**** Data entries ****

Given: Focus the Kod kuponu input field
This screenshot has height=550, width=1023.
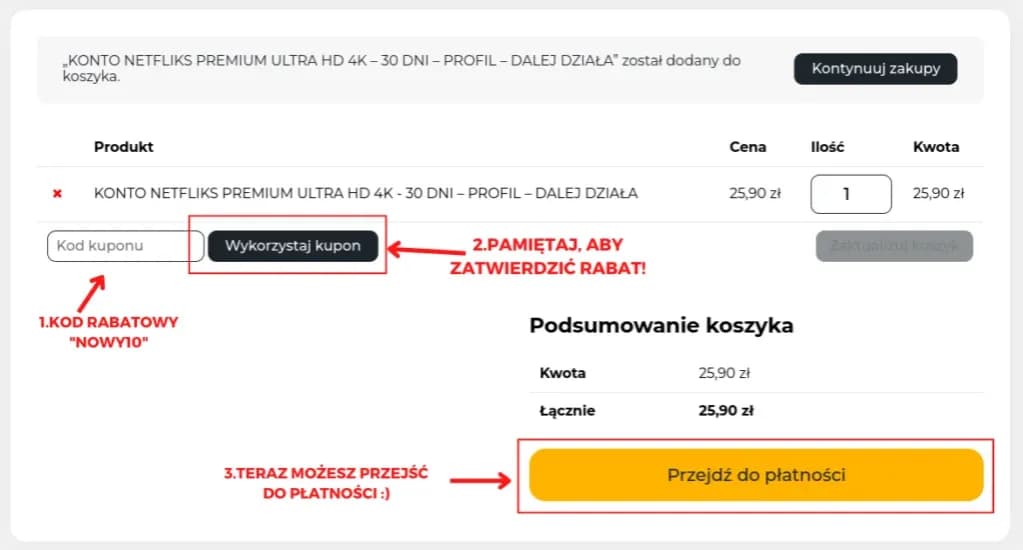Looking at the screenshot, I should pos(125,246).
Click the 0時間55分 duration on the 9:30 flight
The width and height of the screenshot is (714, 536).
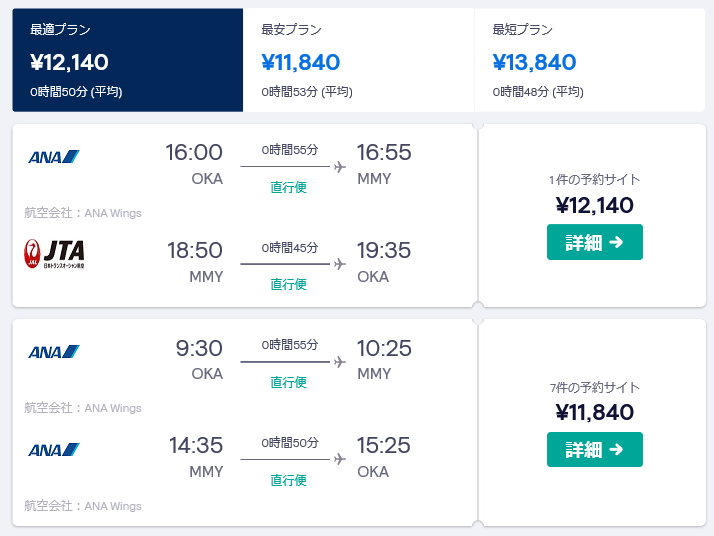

****
**** Data entries ****

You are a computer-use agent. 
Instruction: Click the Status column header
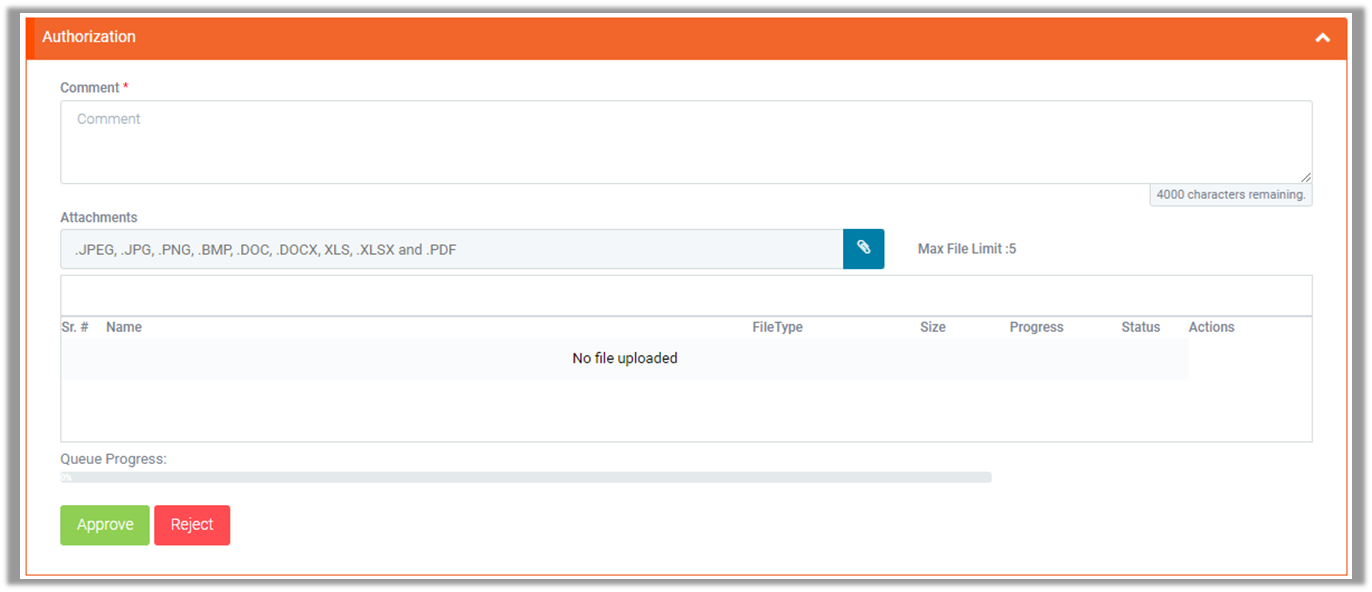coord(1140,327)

****

◆ Aim of the task ◆
Please output the entries verbatim, beginning at the line that has "Given: Focus the Kod kuponu input field" and stopping after the line that has "The width and", with the pictures left out.

◆ Output of the task ◆
Given: Focus the Kod kuponu input field
This screenshot has height=550, width=1023.
Looking at the screenshot, I should pos(125,246).
Click the 0時間55分 duration on the 9:30 flight
The width and height of the screenshot is (714, 536).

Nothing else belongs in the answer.